TOMOGRAPHIC EVIDENCE FOR CONTINENTAL-SCALE SUTURING IN NORTH AMERICA – A METHODOLOGY FOR OROGENS GLOBALLY

Highly resolving seismic tomography of the mantle beneath North America reveals evolving configurations of arc-trench positions back to the breakup of Pangea. Images of subducted oceanic lithosphere in the mantle can be combined with quantitative plate reconstructions to show where and when westward drifting North America overrode pre-existing, intra-oceanic subduction zones, accreting their associated arcs and basement terranes in Jurassic and Cretaceous times. Tectonic predictions from this “tomographic time machine” can be checked against the geological accretionary record of the Cordilleran orogen. Our study offers a blueprint for similar, continental-scale investigations in other accretionary orogens.
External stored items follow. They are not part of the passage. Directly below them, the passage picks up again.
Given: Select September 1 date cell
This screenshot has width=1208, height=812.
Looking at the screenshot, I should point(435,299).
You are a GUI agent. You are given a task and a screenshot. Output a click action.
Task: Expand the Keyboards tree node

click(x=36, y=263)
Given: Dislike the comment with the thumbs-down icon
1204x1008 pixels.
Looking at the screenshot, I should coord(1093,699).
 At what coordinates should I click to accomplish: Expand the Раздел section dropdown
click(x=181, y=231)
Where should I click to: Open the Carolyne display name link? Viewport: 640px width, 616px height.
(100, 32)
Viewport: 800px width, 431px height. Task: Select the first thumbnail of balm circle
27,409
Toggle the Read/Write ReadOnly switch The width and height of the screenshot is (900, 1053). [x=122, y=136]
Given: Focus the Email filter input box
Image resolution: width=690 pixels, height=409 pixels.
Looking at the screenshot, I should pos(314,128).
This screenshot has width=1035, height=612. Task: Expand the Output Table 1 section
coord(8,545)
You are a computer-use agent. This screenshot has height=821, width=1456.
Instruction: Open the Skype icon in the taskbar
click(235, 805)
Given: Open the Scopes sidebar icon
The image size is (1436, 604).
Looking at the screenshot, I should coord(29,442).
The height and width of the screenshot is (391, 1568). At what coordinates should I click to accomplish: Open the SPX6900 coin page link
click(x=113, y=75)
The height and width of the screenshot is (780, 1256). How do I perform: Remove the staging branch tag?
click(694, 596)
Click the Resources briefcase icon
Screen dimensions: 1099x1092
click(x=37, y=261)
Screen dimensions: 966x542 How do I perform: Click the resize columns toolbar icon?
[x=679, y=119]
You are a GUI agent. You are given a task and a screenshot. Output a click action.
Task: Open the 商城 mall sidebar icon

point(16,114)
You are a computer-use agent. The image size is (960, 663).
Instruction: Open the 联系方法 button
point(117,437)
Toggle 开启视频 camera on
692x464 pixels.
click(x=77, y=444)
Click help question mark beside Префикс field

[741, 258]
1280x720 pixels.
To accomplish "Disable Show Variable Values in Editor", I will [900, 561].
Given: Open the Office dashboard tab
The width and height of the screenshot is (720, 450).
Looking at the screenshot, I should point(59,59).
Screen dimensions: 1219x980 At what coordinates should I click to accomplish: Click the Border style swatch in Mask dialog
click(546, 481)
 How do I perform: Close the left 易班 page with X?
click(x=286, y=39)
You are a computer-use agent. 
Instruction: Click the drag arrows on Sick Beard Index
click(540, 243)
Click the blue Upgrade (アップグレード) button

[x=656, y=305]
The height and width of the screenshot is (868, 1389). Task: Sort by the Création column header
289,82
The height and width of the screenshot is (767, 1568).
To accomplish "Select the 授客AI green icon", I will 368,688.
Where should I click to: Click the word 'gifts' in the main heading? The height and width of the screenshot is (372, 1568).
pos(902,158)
To demonstrate, we propose a resolution to the longstanding debate of how and when western North America accreted the microcontinental Insular Superterrane (Wrangellia, Alexander, Peninsular) and its southern relative, the Guerrero Superterrane. Mantle structure supports an unconventional paleogeography whereby the Mesozoic arcs had grown in a long-lived archipelago located 2000-4000 km west of Pangean North America, its paleo-trench lines marked by massive, steep, lower-mantle slab walls >10,000 km long. North America converged on the two microcontinents by westward subduction of the intervening Mezcalera and Angayucham Oceans, culminating in diachronous suturing between ~150 Ma and ~50 Ma. Hence geophysical subsurface evidence negates the widely accepted “Andean-style” model of Farallon-beneath-continent subduction since at least 180 Ma.

The geological record from Alaska to Mexico also supports archipelago paleogeography. Suturing of the Mezcalera and Angayucham Oceans is evident in a trail of collapsed, Jura-Cretaceous basin relics that run the length of the Cordillera.